Female Firefighter Applicant Unsuccessfully Challenges Physical Test As Discriminatory

Written on 04/12/2024
LRIS

Catherine Erdman worked as a firefighter in Janesville, Wisconsin since 2007. She applied for openings with the Madison Fire Department each year since 2006. Applicants were required to first pass a written test, which would qualify them for a physical test. Erdman failed the written test in 2006, 2008, 2010, 2012, and 2018. In 2014, the year at issue in this case, she passed the written test and proceeded to the physical test.

The City’s physical test required applicants to complete seven events: equipment shuttle, hose drag, sledge-hammer, search, rescue, ladder, and pike pole. Each event was scored and timed individually, and the City judged applicants based on whether they achieved the minimum acceptable score (MAS) or the higher cut score. To pass, applicants had to achieve the MAS on all seven events and had to achieve the cut score on at least five events. Heading into Erdman’s final event in her 2014 physical test, she achieved the cut score in five of them and the MAS in the sixth. She would pass the physical test if she achieved the MAS in the final pike pole event. Unfortunately, she was unable to achieve the MAS, and was disqualified from City employment as a firefighter. That year, 471 men and 28 women took the physical test, and 395 men and four women passed. All four women who passed were hired. In 2014, 14% of City firefighters were women, which fell to 10.8% in 2018. Both figures are well above the national average of about 4% female firefighters.

Erdman sued the City for sex discrimination under Title VII, arguing that the City’s fitness test disparately impacted women. As required to prove her case, she proposed that an alternative physical test – the IAFF Candidate Physical Abilities Test – could ensure that the City hired qualified firefighters without disadvantaging women. The IAFF test is substantially like the City’s test with at least two critical differences: (1) it allows candidates to attempt the test three times before disqualification; and (2) it allows candidates to plant their feet while performing the pike pole event, whereas the City’s test required candidates to change positions between pushing and pulling the pike pole. After a bench trial, the Court found that although Erdman established a prima facie case of disparate treatment, she failed to prove that the IAFF test would serve the City’s legitimate needs as well as the existing test. Erdman appealed.

The Seventh Circuit Court of Appeals affirmed, agreeing that Erdman failed to prove that the IAFF test would be just as effective as the City’s existing test in vetting potential firefighters. The Court noted that “to serve an employer’s ‘legitimate needs,’ an alternative hiring practice need not be exactly as effective as the allegedly discriminatory practice. The issue is whether the alternative practice is ‘substantially equally valid.’” The Court noted that Erdman’s evidence on this point was paltry and insufficient and that she offered the testimony of an expert witness who was unable to convincingly explain why the candidates with the lowest passing scores on both tests would be “roughly as qualified” as one another. Without such evidence, the Court could not reverse the conclusion of the lower court that Erdman failed to meet her burden.

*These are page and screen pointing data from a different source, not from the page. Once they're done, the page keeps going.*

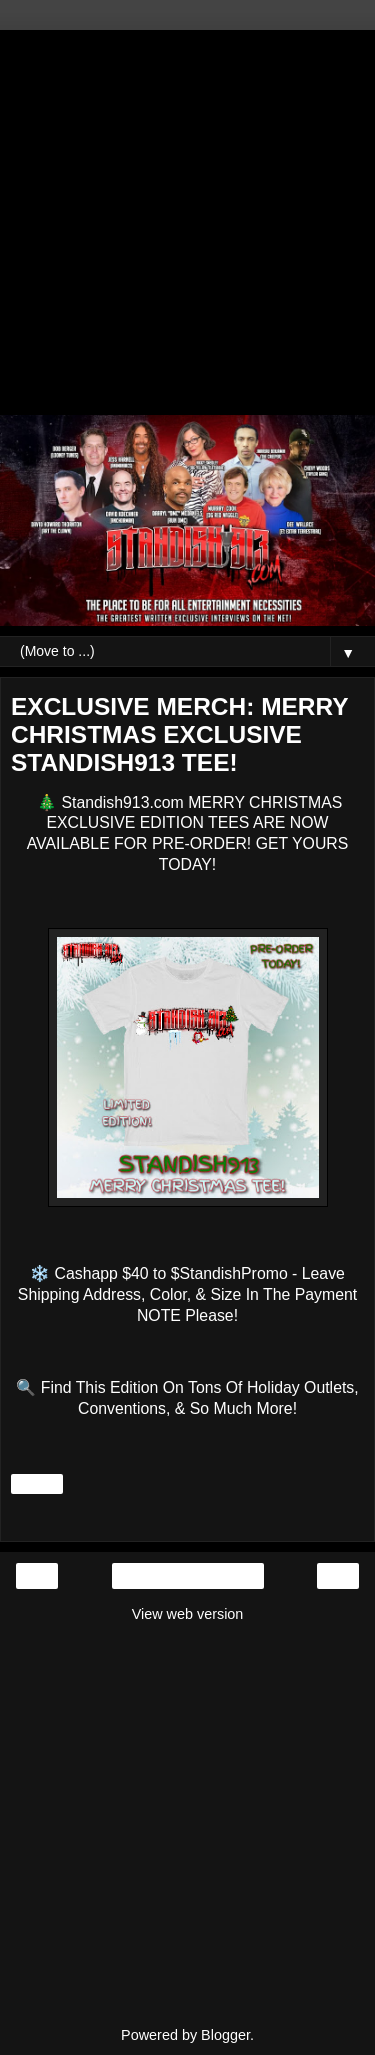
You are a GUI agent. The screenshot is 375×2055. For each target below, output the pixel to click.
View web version (188, 1614)
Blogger (225, 2035)
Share (37, 1484)
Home (187, 1576)
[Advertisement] (187, 217)
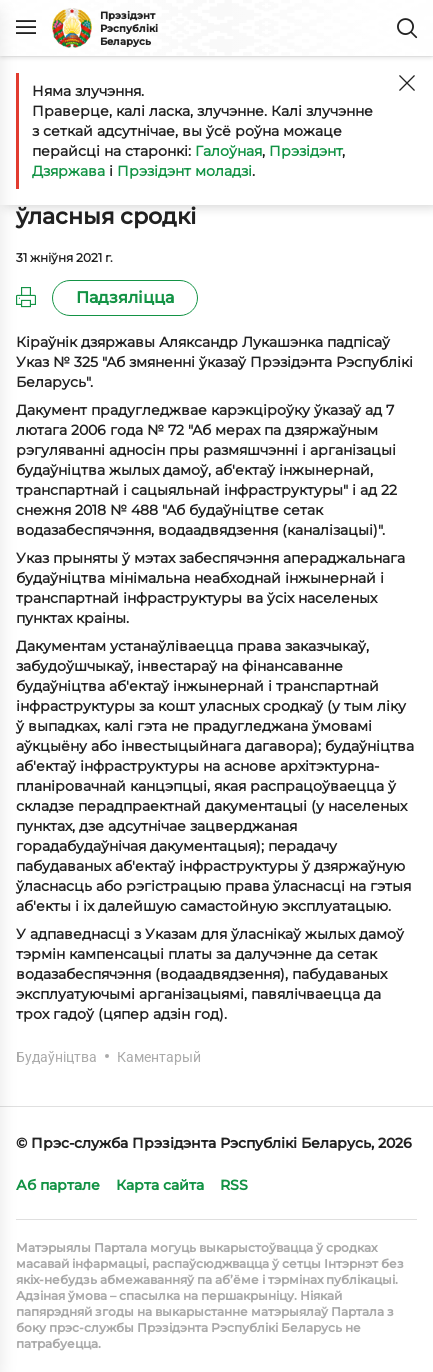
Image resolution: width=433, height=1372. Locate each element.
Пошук (407, 28)
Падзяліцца (125, 297)
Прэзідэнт (305, 151)
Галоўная (228, 151)
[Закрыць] (407, 83)
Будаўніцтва (56, 1057)
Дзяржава (68, 171)
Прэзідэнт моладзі (184, 171)
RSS (234, 1185)
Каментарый (159, 1057)
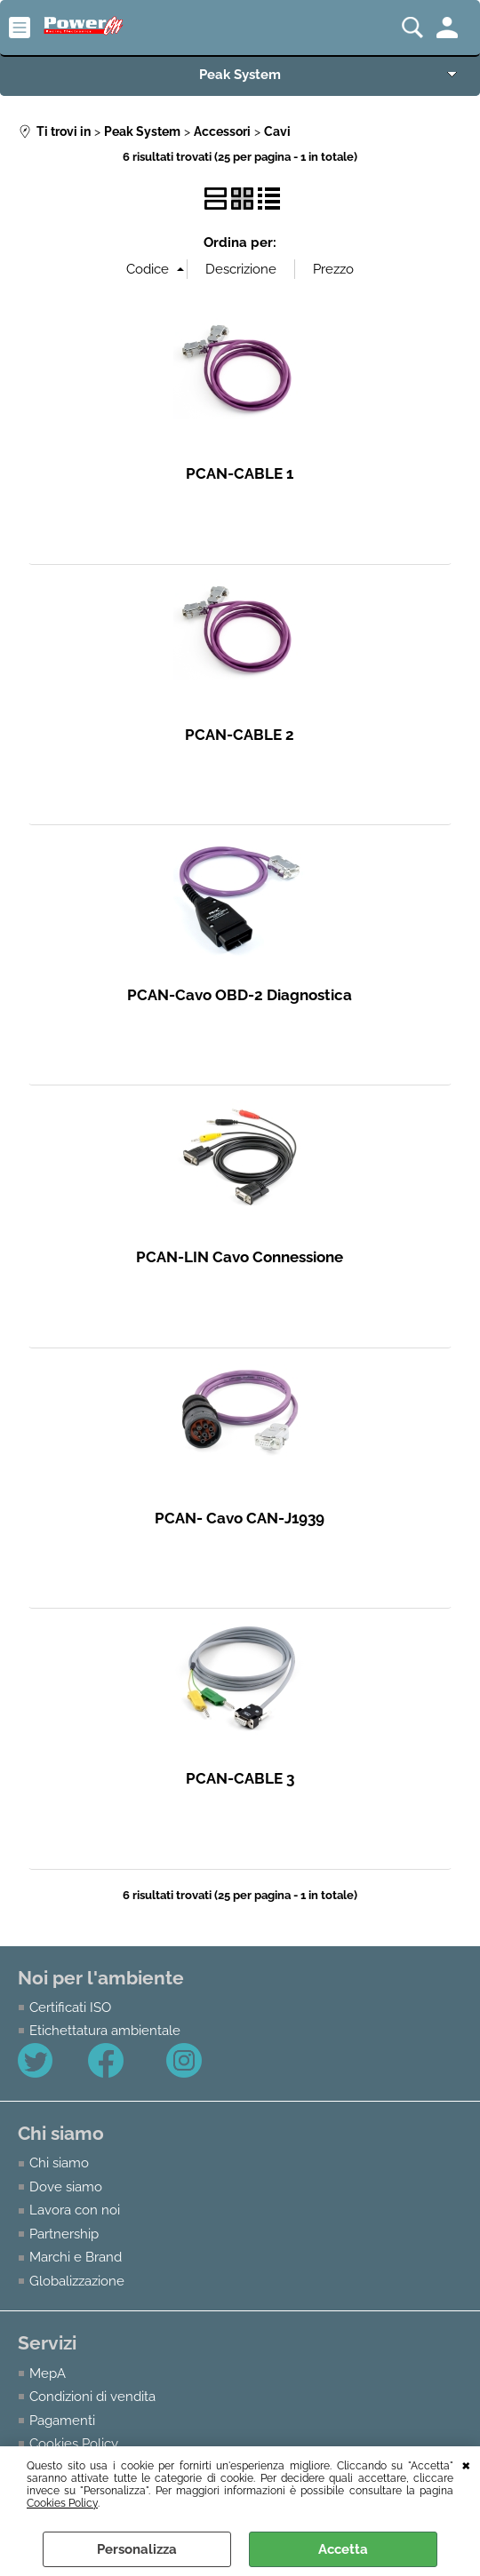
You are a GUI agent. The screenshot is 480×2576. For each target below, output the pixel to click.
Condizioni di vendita (92, 2397)
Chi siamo (59, 2163)
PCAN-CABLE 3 (240, 1778)
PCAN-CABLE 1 (239, 473)
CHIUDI (466, 2464)
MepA (47, 2373)
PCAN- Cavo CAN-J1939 (239, 1518)
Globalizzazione (76, 2281)
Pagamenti (62, 2420)
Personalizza (137, 2549)
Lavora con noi (74, 2210)
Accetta (343, 2549)
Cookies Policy (62, 2503)
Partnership (64, 2234)
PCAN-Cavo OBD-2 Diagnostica (239, 995)
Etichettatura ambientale (104, 2031)
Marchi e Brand (75, 2257)
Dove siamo (65, 2187)
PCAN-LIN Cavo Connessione (239, 1257)
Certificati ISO (70, 2007)
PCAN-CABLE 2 (239, 734)
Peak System (240, 74)
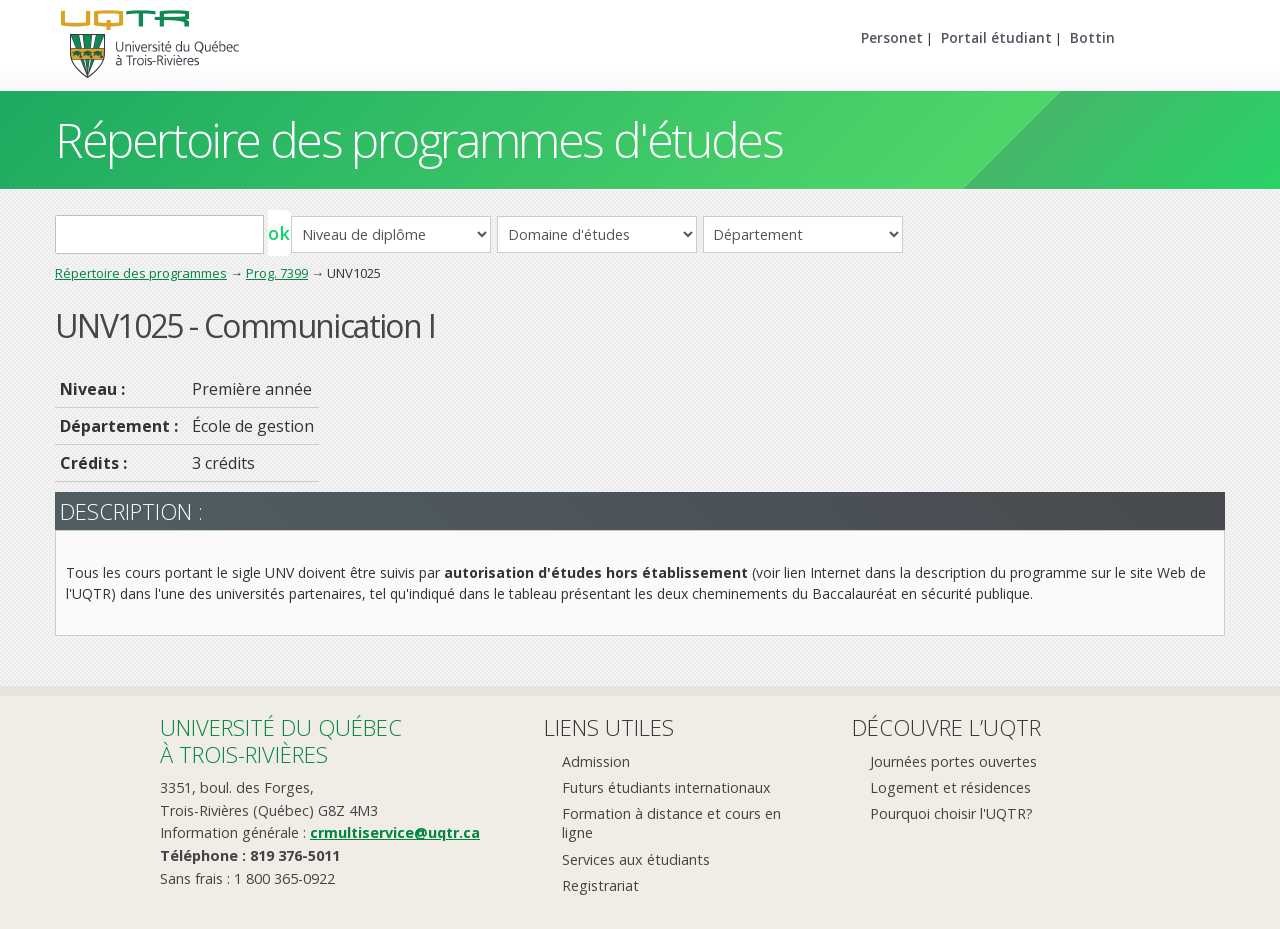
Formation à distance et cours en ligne (671, 823)
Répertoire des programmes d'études (418, 139)
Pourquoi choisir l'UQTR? (951, 813)
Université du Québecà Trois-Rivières (281, 740)
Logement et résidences (950, 787)
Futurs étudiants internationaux (666, 787)
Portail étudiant (996, 37)
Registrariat (600, 885)
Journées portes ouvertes (953, 761)
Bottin (1092, 37)
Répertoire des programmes (141, 273)
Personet (892, 37)
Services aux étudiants (636, 859)
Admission (596, 761)
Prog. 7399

Erdman also failed to rebut the City’s arguments that the IAFF test was an inferior test for its purposes. The City explained that it had more stringent requirements in the ladder and pike pole events than the IAFF test due to the needs of its fire department. The City’s ladder event required climbing a higher ladder than the IAFF test because the higher ladder was part of the City’s fire equipment. The City required applicants to reposition themselves 18 inches away from the pike pole’s point of contact with the ceiling before “pulling” the pole, because doing so would be the safest practice during an actual fire. As Erdman failed to rebut these justifications as mere pretext, the Court was properly persuaded by them.

The City offered substantial statistical evidence in support of its test. The fire chief testified at trial that very few firefighters are terminated or quit due to physical inability to perform the job, indicating that the City’s test is a good indicator of physical ability. The City also employed substantially more female firefighters than other departments across the country, undercutting Erdman’s argument that the IAFF test would effectively vet candidates while diminishing disparate impact for women.

Erdman v. City of Madison, No. 22-2433, 2024 WL 224982 (7th Cir.).